The Idaho Statesman, November 25, 2002

LEGISLATION On March 20, 2002, Idaho Governor Dirk Kempthorne signed into law Idaho House Bill 595, which modifies - for the better - the state's definition of "gravely disabled." This change to Idaho's statutes, which goes into effect July 1, 2002, only comprises the deletion of a single word and the adding of a few more, but it will facilitate the treatment of those in the state who become overwhelmed by severe mental illness.

Previously, someone could not be placed in needed treatment pursuant to the gravely disabled criteria unless "in danger of serious physical harm due to the person's inability to provide for his essential needs." HB 595 more explicitly establishes that the person's inability can be to provide for "any of his basic needs for nourishment, or essential medical care, or shelter or safety." The substitution of the more encompassing "basic" for the restrictive "essential" broadens the definition. So too does the specific mention of the ability to provide for safety. The effect of this reform will be even greater if "essential medical care" is interpreted to include psychiatric treatment, as it properly should be.
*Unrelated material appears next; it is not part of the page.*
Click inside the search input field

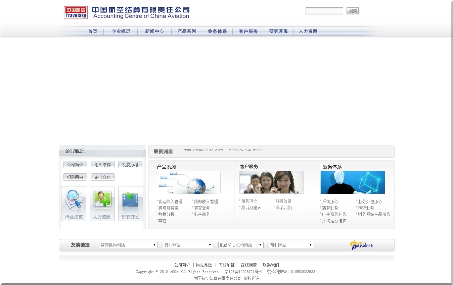click(324, 11)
This admirable reform should also make easier the use of the state's assisted outpatient treatment law, which was passed only a few years ago. Idaho advocates are to be congratulated.

Idaho has yet to join the rank of states with the most progressive laws, but it is steadily moving towards it. The course of reform in the state shows how rational laws do not necessarily have to be achieved with one grand revision, the same goal can be reached step by step and year by year.